### 課題 1:
燃料供給装置の文章によると、別体フィルタを持つ構成でフィルタ導入管の近くにエアがあると、何が起こりますか？
### 課題 2:
燃料供給装置の文章を、最後の文の後から書き継いでもらえますか？

### 抜粋箇所:
■ ■ ■
そして、燃料供給装置では、燃料ポンプを駆動させると、燃料タンクからリザーバ部内に流入した燃料がフィルタを介して吸入され、フィルタで濾過された後、内燃機関の燃料供給系に送給されるようになっている。
【0004】
また、近時では、下付けタイプの燃料供給装置において、濾過面積の確保のし易さや、フィルタの交換のし易さ等の観点から、上述したフィルタをリザーバ部内ではなく燃料タンクの外部に配置し(以下、「別体フィルタ」という)、この別体フィルタとリザーバ部内とを配管を介して接続する構成が検討されている。
【先行技術文献】
【特許文献】
【0005】
【特許文献1】特開2010−174896号公報
【発明の概要】
【発明が解決しようとする課題】
【0006】
ところで、上述した燃料供給装置にあっては、内燃機関に供給される燃料のうち、燃料中に含まれるエアの量を低減して、内燃機関を良好な状態で作動させることが要請されている。
【0007】
ここで、フィルタを有する構成にあっては、仮にフィルタの表面にエアが存在していても、リザーバ部内においてフィルタの外面の一部が燃料に接していれば、そこから燃料のみを吸い込むことができる。
しかしながら、別体フィルタを有する構成にあっては、リザーバ部と別体フィルタとを接続するフィルタ導入管付近にエアが存在していると、フィルタ導入管から容易にエアが入り込んでしまう。その結果、エアを含む燃料を内燃機関に供給してしまうことになり、内燃機関の不調を引き起こす原因となってしまう。
■ ■ ■
### 提供データ:
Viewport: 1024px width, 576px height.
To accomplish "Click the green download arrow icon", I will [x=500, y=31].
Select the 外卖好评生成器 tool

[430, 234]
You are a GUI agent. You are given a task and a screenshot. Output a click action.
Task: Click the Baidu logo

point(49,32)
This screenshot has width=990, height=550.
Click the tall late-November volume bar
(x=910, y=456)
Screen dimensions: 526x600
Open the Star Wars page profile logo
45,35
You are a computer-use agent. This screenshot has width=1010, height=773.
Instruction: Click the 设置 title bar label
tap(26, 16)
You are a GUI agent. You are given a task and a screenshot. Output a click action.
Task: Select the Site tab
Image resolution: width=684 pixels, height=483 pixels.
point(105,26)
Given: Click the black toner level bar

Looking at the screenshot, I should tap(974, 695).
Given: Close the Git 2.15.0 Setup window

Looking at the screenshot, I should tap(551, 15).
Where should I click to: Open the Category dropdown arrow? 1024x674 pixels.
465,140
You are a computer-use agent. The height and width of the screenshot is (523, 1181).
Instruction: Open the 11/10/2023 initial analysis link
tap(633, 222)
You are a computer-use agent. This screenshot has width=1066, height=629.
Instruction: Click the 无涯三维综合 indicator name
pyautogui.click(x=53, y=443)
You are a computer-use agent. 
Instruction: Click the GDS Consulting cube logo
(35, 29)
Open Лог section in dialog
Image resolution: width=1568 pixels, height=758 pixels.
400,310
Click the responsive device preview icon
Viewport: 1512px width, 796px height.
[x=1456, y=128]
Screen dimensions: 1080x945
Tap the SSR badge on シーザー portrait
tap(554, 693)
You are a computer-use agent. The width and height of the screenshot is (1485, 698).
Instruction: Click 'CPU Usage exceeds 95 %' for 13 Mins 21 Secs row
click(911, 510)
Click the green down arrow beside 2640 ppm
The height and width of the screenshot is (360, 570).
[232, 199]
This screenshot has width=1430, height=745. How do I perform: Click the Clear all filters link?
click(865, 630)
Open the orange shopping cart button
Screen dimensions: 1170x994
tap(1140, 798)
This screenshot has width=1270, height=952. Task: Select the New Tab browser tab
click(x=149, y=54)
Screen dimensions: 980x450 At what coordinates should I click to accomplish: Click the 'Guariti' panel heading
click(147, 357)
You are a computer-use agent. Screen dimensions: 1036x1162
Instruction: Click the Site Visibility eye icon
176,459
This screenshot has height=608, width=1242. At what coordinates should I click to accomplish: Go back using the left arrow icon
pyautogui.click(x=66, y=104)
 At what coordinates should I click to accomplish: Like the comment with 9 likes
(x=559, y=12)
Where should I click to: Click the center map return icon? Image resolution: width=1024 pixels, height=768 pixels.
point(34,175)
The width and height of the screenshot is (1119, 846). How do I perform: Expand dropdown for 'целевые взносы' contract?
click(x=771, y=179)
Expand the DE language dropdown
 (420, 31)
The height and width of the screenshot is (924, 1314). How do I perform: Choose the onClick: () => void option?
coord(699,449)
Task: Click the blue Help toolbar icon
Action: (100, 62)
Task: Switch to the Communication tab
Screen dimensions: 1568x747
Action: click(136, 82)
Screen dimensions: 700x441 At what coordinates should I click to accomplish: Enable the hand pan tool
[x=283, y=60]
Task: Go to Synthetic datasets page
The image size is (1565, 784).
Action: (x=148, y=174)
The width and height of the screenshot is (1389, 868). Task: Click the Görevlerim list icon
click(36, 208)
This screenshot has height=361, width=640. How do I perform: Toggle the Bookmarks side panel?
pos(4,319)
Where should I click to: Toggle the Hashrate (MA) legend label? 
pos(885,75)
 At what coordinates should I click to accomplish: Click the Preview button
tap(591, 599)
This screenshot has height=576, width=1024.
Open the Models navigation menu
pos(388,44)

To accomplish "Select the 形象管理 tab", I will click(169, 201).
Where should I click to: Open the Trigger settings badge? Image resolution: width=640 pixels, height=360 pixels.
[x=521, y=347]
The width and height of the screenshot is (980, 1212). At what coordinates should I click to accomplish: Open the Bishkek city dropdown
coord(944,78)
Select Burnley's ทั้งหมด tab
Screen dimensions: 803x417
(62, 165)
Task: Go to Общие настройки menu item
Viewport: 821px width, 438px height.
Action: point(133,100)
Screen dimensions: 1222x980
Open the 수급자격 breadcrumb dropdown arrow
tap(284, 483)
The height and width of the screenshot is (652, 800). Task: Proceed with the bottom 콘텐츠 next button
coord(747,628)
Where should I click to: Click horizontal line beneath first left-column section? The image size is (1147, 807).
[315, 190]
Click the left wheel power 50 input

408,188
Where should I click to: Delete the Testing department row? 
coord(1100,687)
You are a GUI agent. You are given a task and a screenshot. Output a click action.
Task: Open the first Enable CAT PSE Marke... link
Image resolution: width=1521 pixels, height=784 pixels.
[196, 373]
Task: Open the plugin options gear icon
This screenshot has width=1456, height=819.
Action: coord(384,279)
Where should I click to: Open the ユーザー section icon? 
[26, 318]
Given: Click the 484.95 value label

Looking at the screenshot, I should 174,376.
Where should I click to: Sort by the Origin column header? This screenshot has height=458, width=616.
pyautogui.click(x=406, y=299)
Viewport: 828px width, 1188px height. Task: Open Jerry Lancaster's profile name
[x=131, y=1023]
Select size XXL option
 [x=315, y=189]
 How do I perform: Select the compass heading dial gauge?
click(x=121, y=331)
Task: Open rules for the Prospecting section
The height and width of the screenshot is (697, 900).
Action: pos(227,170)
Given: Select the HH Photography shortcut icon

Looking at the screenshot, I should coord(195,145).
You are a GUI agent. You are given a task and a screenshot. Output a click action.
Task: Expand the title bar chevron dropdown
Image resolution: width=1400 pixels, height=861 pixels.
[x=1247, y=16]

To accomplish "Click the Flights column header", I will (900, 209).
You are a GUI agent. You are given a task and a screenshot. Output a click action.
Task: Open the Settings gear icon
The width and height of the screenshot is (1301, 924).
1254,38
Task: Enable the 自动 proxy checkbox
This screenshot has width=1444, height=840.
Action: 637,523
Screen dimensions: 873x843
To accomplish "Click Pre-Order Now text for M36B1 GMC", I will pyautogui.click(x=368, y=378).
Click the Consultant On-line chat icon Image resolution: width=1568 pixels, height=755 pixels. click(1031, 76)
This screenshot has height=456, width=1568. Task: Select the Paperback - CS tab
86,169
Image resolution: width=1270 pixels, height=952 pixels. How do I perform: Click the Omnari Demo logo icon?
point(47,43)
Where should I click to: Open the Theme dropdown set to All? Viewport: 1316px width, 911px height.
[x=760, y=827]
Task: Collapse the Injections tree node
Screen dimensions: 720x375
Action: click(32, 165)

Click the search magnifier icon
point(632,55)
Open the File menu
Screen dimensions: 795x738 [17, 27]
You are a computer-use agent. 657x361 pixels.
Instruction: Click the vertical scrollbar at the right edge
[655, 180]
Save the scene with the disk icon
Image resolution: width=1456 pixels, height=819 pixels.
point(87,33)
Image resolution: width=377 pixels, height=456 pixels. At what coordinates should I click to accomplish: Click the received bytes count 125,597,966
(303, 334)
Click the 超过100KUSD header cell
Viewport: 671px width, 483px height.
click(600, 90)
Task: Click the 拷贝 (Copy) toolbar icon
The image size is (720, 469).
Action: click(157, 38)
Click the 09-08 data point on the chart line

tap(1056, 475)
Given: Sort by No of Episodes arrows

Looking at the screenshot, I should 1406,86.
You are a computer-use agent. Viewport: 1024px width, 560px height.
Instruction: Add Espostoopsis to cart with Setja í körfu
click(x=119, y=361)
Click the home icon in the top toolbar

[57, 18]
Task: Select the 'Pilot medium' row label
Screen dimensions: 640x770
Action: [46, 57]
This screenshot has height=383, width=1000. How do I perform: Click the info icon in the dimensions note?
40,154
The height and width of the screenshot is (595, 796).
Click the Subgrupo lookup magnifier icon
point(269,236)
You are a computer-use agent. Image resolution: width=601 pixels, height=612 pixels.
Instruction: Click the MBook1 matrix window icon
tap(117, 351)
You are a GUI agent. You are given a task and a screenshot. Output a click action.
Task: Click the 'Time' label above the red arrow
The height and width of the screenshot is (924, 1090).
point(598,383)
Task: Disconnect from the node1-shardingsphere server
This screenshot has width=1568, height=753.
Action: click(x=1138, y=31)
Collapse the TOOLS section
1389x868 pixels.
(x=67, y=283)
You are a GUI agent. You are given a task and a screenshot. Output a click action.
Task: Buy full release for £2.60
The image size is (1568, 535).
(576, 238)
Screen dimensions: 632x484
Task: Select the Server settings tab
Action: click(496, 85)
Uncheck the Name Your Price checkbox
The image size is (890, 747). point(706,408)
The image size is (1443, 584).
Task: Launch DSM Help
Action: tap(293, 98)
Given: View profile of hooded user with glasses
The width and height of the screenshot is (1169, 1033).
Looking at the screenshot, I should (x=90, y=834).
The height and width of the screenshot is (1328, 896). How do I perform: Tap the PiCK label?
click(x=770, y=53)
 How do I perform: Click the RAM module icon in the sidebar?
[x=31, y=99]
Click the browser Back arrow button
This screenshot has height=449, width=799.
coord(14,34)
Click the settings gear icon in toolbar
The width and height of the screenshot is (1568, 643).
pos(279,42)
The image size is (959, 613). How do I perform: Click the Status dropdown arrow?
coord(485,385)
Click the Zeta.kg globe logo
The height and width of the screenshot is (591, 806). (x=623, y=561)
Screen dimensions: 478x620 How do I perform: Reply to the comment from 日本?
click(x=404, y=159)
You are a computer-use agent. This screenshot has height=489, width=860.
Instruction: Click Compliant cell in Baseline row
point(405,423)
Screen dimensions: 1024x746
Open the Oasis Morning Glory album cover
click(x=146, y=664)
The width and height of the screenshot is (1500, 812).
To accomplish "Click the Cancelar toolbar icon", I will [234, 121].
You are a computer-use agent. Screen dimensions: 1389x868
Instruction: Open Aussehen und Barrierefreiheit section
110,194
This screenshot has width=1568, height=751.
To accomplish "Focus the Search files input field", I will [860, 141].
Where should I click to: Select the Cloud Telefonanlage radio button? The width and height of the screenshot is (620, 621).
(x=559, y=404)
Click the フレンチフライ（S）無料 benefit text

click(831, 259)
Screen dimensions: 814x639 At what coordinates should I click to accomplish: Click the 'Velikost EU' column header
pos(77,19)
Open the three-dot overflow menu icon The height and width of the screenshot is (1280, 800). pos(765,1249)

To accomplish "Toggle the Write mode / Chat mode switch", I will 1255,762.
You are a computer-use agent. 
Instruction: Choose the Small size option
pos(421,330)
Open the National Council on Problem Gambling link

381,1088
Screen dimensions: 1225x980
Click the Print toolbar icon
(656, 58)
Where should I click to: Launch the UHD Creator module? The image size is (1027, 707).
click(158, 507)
■ ■ ■
### 最終回答 1:
フィルタ導入管から容易にエアが入り込んでしまいます。

### 最終回答 2:
【0008】
これに対して、燃料ポンプに汲み上げられた燃料が流通する燃料流路内にプレッシャレギュレータを設け、燃料流路内に余剰な圧力がかかった場合に燃料流路内の燃料をフィルタ導入管付近に戻すことで、リザーバ部内に効率良く燃料を満たし、フィルタ導入管にエアが入り込むのを抑制することも考えられる。
しかしながら、車体が傾いている場合等では、プレッシャレギュレータから排出されるリターン燃料がアッパーカップとフランジユニットとの間から外部(燃料タンク内)に漏れてしまい、リザーバ部に向けてリターン燃料を十分に供給することができないという問題がある。
【0009】
そこで、本発明は、上述した問題に鑑みてなされたものであり、燃料ポンプでのエアの吸い込みを抑制できる燃料供給装置を提供するものである。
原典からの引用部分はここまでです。